Member of the Croatian Parliament
- In office 18 September 2015 – 14 October 2016
- Preceded by: Božidar Kalmeta
- Constituency: IX electoral district

Personal details
- Born: Josipa Čulina 25 February 1980 (age 46) Lukar near Promina, SR Croatia, SFR Yugoslavia
- Party: Croatian Democratic Union (1998–2020)
- Spouses: Danijel Rimac ​ ​(m. 2000; div. 2023)​; Josip Pleslić ​ ​(m. 2023)​;
- Children: 1
- Alma mater: VERN University

= Josipa Rimac =

Croatian politician

Josipa Pleslić (born 25 February 1980), best known under her former name Josipa Rimac, is a Croatian politician who served as Mayor of Knin for three terms between 2005 and 2015. She was a member of the centre-right Croatian Democratic Union. Rimac was elected mayor in June 2005 at age 25, making her the country's youngest mayor since its independence in 1991.
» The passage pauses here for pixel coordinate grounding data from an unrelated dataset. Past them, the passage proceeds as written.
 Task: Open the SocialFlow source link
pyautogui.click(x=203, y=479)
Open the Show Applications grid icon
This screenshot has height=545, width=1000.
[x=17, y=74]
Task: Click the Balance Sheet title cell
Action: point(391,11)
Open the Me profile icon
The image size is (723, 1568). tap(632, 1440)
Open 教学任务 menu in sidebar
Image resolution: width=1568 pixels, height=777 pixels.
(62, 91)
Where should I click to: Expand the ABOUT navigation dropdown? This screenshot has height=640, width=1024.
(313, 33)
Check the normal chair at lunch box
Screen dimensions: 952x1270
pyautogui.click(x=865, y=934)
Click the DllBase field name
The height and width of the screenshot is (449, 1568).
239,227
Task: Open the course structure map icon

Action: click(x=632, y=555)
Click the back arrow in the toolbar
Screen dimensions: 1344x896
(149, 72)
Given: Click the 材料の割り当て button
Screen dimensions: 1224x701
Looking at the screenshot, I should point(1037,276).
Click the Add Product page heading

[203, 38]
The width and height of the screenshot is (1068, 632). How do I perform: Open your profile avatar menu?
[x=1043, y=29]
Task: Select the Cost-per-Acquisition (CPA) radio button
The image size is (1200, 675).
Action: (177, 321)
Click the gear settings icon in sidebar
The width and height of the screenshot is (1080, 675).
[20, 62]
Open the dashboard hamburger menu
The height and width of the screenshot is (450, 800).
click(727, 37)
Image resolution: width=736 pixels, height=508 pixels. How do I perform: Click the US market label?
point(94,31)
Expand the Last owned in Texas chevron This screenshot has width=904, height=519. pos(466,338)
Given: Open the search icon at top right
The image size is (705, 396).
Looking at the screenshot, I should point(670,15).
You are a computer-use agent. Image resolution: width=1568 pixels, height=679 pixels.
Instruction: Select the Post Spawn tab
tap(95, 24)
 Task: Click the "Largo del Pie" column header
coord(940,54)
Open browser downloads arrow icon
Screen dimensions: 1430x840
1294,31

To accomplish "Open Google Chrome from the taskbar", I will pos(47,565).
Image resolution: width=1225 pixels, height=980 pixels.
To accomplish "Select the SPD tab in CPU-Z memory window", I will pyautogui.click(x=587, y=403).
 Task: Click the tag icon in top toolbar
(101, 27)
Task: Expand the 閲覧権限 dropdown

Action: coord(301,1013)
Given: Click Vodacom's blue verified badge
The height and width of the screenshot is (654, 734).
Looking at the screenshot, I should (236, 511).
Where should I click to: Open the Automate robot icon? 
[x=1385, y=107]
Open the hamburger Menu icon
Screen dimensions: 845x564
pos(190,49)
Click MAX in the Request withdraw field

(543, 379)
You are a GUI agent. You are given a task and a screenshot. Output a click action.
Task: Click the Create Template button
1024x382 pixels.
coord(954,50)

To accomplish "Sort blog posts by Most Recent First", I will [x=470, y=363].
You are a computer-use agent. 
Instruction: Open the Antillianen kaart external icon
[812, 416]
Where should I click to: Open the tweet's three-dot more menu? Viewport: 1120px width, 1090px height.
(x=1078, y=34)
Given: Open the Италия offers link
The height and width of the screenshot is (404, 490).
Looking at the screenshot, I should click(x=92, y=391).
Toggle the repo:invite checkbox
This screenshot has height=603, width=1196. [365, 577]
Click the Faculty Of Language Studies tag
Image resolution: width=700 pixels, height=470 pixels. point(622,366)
Born in Lukar (part of Promina municipality), Rimac attended the first four years of school in Knin, until the Croatian War of Independence broke out in the 1990s. She then attended schools in Rijeka and Split, returning to Knin in October 1995 once the battle for the city had ended. Having graduated highschool, Rimac enrolled VERN University, where she studied economics and learned English. She also spent a lot of time volunteering for the local Red Cross organization in Knin, and was named Director of Knin's Red Cross organization in 2000 as the youngest director in the country. In 2005, Rimac was promoted to Director of the Red Cross in Šibenik-Knin County. Both of these were volunteer positions. She began involving herself in politics as a school pupil, later becoming a member of the Croatian Democratic Union. On 10 June 2005, she was elected Mayor of Knin. In September 2015, Rimac submitted her resignation to the position of mayor so that she could "participate in the HDZ's election campaign for the 2015 parliamentary election."

On 25 September 2015, the Croatian Parliament unanimously took away Rimac's parliamentary immunity, thereby allowing the State Attorney's Office (DORH) to continue the investigation against her for the suspected illegal acquisition of an apartment and defrauding the state of more than 500,000 Croatian kunas during her term as mayor.

In May 2020, Rimac was taken into police custody under charges of corruption.

Josipa Rimac and her former husband Danijel Rimac have a daughter. Josipa and Danijel divorced sometime between 2020 and 2023, after which she married Josip Pleslić and took his last name.